Twenty-eight days post-boost, the homologous regimen elicited a mean anti-spike antibody titre of 22,832 IU/mL, which was significantly lower than that in heterologously boosted individuals (29,751 IU/mL; p=0.034). [Clin Infect Dis 2022;doi:10.1093/cid/ciac345]

Similarly, the median concentrations of neutralizing antibodies were significantly lower in participants who received homologous vs heterologous booster shots (99.0 percent vs 99.3 percent; p=0.021).

Of note, the significant advantage of the heterologous regimen became apparent as early as 7 days, at which point the levels of anti-spike antibodies were already 35- to 49-fold higher than in the homologous comparators.

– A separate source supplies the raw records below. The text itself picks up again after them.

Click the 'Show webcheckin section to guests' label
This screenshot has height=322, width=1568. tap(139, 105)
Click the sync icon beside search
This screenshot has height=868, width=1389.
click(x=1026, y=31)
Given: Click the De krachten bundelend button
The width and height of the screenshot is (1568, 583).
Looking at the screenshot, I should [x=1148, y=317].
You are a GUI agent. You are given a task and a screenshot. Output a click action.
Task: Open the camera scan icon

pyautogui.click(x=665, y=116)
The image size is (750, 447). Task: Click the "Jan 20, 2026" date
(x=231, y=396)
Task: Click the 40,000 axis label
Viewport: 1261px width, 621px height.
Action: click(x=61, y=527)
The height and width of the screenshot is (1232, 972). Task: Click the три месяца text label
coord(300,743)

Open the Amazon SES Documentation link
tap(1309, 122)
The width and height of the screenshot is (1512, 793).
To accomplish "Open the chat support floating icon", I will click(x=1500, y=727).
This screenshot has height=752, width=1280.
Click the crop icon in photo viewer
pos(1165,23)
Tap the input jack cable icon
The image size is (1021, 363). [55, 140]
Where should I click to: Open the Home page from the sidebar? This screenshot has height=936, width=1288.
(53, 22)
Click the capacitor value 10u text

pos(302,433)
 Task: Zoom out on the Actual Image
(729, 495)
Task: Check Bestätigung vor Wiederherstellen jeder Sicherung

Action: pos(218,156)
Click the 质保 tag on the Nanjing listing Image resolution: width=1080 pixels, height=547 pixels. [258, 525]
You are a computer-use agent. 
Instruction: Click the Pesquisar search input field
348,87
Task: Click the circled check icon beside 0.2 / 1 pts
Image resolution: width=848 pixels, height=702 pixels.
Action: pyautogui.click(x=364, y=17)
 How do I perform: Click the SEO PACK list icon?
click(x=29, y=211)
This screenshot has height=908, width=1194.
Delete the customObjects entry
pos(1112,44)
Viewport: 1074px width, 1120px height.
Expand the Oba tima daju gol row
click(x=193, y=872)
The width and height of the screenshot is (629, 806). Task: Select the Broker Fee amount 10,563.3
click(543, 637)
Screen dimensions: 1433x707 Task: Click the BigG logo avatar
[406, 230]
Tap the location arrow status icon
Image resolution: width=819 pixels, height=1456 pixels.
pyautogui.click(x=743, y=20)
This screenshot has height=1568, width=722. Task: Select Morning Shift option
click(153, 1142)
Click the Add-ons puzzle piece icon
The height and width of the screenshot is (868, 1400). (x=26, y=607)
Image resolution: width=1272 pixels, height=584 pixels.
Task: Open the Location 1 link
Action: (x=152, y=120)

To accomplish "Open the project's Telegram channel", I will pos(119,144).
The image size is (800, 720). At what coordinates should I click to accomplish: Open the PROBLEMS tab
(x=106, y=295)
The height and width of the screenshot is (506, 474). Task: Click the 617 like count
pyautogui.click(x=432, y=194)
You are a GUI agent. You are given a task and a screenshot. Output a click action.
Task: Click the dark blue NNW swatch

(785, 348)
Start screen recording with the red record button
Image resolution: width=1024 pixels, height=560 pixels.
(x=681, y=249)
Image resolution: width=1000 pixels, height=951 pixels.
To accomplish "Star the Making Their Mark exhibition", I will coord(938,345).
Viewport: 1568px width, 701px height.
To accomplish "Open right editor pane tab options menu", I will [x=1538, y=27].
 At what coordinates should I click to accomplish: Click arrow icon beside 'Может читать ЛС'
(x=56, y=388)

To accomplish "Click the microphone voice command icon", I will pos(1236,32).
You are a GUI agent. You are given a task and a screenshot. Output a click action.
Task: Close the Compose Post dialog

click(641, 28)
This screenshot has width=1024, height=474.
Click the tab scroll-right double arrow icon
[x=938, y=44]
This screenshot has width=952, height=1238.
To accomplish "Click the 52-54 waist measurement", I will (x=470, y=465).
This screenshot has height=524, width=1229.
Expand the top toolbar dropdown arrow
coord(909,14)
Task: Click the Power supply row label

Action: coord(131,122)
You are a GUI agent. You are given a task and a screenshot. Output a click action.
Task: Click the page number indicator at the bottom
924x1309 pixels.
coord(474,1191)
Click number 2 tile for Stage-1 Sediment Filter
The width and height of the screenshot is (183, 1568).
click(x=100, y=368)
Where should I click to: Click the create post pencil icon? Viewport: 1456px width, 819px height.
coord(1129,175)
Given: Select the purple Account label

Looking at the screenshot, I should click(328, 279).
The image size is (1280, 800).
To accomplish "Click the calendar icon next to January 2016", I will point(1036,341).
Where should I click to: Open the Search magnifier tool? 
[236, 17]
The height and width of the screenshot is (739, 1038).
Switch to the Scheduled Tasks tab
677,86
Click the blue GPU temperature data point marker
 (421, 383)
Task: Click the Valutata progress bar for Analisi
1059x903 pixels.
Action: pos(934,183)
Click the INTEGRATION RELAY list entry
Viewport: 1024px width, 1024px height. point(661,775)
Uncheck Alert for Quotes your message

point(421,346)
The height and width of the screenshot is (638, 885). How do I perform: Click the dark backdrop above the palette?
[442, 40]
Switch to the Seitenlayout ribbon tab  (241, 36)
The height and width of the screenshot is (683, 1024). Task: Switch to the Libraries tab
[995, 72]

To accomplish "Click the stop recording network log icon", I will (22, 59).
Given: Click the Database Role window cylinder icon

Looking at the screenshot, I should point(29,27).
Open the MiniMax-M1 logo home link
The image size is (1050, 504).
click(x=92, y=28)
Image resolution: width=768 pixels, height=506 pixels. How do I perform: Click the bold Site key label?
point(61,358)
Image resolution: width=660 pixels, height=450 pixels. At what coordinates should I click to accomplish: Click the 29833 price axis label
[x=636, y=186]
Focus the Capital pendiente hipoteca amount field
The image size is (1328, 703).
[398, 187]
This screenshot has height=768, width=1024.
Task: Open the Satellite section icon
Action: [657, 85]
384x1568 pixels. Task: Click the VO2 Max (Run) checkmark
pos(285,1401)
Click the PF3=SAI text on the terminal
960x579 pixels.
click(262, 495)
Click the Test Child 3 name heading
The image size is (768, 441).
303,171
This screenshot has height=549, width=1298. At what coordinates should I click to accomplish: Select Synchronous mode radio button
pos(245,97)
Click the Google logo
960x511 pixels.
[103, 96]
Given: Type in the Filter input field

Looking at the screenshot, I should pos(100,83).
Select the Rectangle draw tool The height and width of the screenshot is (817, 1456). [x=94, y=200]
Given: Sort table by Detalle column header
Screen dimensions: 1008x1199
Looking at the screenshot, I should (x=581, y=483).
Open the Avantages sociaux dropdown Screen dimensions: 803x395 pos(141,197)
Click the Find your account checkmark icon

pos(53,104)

Subsequent subgroup analyses revealed that older participants particularly benefited from a heterologous regimen and experienced significantly stronger induction of anti-spike antibodies both at days 7 (2.1-fold; p=0.0078) and 28 (1.6-fold; p=0.0184).

This trend remained true in older participants even when assessing according to the wildtype SARS-CoV-2 and its VOCs. The Omicron variant, for example, saw the largest absolute difference in inhibition level. Homologous boosting led to a 64.6-percent inhibition rate at day 7, as opposed to 89.2 percent after the heterologous regimen (p=0.0003). At day 27, the corresponding inhibition rates were 72.8 percent and 84.3 percent (p=0.0073).

In contrast, no such effect was reported for younger participants such that homologous and heterologous booster regimens induced comparable levels of viral inhibition, neutralizing activity, and anti-spike antibody levels.

“Although the Omicron variant exerts considerable humoral immune escape in BNT162b2 fully vaccinated individuals, a booster dose with BNT162b2 or mRNA-1273 is capable of increasing the serum neutralizing activity against Omicron by more than 50 percent by day 7 post-booster,” the researchers said.

“A study of this size is not likely to be able to determine vaccine effectiveness against infection, and the clinical impact of this antibody difference in older adults needs to be determined,” they added. “Further studies are underway to characterize cell-mediated immunity in this cohort which may indicate effectiveness against severe infection.”